December 14, 2010, 3:32 PM — This post from CNET News is a few days old, but what Greg Sandoval writes about is so amusing, I had to pass it on to ITworld readers.
On Monday I wrote about how major media companies and broadband providers are becoming increasingly resentful of video-on-demand star Netflix, which is growing revenue, profit and mindshare at a dizzying rate. But just a few years ago, hardly any of these companies took then-upstart Netflix seriously.
Including, much to its ultimate dismay, former video-rental market leader Blockbuster, which filed for Chapter 11 bankruptcy in September, its business ravaged by nimbler competitors such as Netflix and Redbox, the emergence of video-on-demand (which Netflix is now heavily betting on), strategic missteps and about $900 million in debt.
As Sandoval writes:
Blockbuster CEO John Antioco was approached in 2000 by Netflix CEO and co-founder Reed Hastings about forming a partnership, recalled (Netflix chief financial officer) Barry McCarthy in an interview he gave to the Unofficial Stanford blog two years ago. ...
"I remembered getting on a plane, I think sometime in 2000, with Reed [Hastings] and [Netflix co-founder] Marc Randolph and flying down to Dallas, Texas and meeting with John Antioco," McCarthy said in the (podcast) interview. "Reed had the chutzpah to propose to them that we run their brand online and that they run [our] brand in the stores and they just about laughed us out of their office. At least initially, they thought we were a very small niche business. Gradually over time, as we grew our market, his thinking evolved but initially they ignored us and that was much to our advantage."

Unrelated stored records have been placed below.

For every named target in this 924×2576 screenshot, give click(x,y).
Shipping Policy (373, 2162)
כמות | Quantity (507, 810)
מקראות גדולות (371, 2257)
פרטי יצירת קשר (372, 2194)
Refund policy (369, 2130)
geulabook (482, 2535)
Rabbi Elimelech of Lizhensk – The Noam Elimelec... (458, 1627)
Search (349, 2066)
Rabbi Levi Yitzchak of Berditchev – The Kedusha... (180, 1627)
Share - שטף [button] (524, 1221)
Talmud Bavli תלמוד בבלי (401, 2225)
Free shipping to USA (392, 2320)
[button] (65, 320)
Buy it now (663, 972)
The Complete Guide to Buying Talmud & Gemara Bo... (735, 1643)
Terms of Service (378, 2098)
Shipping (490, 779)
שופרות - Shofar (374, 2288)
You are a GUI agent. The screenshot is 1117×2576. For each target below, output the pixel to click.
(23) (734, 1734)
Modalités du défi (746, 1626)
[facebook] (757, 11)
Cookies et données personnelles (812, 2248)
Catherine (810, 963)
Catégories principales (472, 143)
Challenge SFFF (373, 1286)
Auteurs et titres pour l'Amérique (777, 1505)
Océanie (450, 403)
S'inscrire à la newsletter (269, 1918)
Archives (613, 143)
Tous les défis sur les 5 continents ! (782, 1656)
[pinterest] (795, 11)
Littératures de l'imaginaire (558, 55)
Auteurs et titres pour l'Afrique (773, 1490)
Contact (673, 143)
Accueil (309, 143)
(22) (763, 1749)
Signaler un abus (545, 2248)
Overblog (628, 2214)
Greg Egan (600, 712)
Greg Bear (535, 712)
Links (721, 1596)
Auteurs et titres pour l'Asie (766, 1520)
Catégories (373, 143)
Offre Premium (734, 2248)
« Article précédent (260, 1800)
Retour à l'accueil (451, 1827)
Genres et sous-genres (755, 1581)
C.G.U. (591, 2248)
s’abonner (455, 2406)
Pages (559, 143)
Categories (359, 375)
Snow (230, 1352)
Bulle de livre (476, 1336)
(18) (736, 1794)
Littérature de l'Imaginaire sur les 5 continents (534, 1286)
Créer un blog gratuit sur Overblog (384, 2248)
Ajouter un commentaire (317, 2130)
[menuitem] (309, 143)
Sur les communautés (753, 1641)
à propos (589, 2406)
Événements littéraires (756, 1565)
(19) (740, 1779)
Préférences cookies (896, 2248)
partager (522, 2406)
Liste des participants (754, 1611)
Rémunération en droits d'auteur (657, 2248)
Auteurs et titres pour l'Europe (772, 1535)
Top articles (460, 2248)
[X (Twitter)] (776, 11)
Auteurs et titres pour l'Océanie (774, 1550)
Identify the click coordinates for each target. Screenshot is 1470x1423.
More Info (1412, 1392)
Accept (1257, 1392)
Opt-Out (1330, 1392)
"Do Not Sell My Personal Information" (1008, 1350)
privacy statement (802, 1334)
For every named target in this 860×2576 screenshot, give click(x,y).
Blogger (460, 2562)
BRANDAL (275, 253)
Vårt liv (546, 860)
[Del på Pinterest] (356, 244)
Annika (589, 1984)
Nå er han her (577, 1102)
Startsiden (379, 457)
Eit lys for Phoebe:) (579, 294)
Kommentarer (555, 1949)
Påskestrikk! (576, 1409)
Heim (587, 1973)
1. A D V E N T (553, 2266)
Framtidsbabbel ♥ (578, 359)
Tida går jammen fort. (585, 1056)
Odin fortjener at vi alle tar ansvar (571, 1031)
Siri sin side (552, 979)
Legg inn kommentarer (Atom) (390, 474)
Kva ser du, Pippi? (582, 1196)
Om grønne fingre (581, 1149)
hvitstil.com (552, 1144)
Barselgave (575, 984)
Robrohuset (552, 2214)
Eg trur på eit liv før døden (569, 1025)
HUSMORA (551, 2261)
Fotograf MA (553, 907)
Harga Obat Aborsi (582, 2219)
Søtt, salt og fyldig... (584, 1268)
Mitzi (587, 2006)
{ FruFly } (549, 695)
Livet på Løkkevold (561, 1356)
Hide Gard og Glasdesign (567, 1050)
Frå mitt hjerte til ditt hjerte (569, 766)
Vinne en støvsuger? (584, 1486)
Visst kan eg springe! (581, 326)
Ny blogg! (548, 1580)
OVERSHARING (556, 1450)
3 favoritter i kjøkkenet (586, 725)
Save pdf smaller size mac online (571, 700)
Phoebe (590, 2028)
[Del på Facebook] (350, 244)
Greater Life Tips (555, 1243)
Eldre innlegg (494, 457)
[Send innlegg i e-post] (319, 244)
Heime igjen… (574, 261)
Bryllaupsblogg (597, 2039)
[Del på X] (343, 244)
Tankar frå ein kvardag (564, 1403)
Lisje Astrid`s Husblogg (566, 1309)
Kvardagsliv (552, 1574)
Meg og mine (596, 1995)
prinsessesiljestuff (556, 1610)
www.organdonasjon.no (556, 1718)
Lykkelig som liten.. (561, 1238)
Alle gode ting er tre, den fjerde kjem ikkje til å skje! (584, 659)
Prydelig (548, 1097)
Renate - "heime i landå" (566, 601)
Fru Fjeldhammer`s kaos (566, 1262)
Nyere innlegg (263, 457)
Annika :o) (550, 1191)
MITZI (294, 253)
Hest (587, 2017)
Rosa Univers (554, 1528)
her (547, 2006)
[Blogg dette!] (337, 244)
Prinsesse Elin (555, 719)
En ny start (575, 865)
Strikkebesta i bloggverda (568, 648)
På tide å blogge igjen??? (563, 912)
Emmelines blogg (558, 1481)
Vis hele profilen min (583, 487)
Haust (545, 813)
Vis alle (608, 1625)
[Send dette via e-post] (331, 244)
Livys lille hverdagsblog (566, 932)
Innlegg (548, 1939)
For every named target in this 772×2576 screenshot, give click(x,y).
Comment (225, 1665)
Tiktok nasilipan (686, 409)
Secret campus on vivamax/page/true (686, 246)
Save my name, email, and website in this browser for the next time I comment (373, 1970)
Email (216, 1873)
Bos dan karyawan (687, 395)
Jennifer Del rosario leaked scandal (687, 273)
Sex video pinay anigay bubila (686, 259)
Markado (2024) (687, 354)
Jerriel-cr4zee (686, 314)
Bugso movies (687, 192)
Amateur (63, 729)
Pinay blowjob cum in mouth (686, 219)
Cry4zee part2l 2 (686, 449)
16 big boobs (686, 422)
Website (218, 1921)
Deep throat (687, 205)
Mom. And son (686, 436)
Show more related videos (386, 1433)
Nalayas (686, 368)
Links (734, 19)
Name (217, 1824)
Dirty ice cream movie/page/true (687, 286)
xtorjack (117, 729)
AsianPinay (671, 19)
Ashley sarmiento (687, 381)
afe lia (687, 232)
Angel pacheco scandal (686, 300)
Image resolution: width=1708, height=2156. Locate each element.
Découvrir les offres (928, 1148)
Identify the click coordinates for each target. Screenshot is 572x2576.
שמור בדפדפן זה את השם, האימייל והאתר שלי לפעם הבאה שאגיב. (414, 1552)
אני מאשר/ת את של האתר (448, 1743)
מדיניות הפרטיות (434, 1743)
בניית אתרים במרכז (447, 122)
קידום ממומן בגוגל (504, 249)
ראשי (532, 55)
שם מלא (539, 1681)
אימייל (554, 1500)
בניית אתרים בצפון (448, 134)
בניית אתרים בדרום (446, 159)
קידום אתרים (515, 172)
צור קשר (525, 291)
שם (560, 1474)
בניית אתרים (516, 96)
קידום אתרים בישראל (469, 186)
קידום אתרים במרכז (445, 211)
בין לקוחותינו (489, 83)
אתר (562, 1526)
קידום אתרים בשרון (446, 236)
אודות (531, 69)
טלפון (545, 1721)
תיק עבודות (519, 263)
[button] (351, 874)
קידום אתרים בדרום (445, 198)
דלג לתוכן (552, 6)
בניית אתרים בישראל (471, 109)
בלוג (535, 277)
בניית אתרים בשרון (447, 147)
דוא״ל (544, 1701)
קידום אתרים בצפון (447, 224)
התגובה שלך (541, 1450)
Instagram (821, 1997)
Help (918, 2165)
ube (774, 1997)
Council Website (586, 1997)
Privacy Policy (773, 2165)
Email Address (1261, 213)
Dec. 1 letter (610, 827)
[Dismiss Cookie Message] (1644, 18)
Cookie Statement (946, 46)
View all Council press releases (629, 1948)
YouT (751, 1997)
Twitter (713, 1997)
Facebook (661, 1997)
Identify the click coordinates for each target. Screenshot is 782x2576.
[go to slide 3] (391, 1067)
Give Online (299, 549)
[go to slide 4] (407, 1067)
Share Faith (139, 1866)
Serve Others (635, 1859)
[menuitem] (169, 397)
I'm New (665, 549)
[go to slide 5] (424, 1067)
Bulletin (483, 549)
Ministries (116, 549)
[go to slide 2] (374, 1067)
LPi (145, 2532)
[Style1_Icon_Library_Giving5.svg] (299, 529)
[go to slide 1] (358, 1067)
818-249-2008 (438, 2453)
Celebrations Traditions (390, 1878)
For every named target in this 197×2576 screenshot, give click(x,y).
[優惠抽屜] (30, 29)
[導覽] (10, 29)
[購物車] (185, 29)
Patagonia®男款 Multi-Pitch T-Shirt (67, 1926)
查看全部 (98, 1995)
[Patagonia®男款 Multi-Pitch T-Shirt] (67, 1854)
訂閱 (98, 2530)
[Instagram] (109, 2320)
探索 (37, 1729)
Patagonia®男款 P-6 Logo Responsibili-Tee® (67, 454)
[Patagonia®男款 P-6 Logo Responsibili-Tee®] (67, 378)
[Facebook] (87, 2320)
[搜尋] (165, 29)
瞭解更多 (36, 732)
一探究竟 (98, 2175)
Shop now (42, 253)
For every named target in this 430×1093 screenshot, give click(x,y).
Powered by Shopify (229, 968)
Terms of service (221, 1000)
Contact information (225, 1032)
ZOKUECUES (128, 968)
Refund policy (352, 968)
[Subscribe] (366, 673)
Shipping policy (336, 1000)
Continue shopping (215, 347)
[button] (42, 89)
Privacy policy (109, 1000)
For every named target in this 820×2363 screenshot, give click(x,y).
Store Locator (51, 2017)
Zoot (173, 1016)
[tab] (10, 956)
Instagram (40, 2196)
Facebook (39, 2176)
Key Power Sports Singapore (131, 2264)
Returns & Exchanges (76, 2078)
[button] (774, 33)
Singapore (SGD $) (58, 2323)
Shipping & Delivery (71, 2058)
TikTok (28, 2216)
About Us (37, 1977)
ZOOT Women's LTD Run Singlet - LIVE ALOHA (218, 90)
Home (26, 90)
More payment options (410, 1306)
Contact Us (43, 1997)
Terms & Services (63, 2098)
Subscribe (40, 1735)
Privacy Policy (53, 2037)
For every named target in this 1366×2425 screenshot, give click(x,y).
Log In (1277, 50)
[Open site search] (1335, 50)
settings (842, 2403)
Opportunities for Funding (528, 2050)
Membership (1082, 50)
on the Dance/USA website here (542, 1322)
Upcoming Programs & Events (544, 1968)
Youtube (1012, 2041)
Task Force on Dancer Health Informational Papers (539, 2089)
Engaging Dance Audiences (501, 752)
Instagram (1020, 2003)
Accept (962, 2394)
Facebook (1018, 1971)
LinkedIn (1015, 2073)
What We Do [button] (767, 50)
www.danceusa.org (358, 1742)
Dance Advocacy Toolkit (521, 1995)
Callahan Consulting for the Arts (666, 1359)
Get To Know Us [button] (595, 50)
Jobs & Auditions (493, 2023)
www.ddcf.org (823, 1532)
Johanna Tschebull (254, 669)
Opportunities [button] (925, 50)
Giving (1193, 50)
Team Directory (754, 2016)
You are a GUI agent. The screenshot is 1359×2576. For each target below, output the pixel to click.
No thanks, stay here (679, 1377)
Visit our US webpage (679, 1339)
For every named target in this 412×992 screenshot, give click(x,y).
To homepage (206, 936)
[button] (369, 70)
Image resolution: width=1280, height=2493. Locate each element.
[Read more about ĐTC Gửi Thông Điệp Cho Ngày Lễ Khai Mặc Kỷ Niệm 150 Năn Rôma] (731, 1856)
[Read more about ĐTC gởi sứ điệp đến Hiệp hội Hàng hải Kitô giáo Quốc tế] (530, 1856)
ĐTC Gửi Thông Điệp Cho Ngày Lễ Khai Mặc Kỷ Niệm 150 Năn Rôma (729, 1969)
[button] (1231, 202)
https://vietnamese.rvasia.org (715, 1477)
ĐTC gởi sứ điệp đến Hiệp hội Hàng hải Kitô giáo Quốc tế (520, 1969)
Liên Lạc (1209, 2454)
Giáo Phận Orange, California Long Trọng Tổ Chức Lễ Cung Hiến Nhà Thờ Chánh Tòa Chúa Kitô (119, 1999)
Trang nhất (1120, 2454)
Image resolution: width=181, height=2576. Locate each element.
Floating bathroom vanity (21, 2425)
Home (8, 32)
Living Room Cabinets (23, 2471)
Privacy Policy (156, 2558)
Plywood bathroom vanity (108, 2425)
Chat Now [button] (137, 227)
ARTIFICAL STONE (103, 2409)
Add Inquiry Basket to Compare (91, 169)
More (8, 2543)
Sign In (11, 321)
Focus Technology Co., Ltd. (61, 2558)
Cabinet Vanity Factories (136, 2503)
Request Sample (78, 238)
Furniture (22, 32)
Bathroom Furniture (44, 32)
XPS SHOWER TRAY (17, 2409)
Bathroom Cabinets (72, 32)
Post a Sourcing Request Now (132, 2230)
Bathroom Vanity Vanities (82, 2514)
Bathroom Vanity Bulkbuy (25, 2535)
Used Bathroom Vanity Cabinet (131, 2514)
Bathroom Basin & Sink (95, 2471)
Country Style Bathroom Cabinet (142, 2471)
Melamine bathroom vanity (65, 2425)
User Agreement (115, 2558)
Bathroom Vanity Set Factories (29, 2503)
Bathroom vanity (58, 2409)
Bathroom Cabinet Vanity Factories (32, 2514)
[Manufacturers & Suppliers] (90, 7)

There's an understatement for you.
By the way, Antioco came under fire from financier and new Blockbuster board member Carl Icahn in 2005 for his outrageous compensation, which topped $51 million in 2004 alone. The dispute between the two men spelled the beginning of the end for Antioco, who left Blockbuster just two years later, probably with a bruised ego and definitely with a $24.7 million severance package, which would render any bruised ego slightly more tolerable.
Since then, of course, things have only gotten worse for Blockbuster. But Sandoval's post takes us back to a time when laughter (and arrogance) filled the conference rooms and corner offices of the now-humbled video rental chain.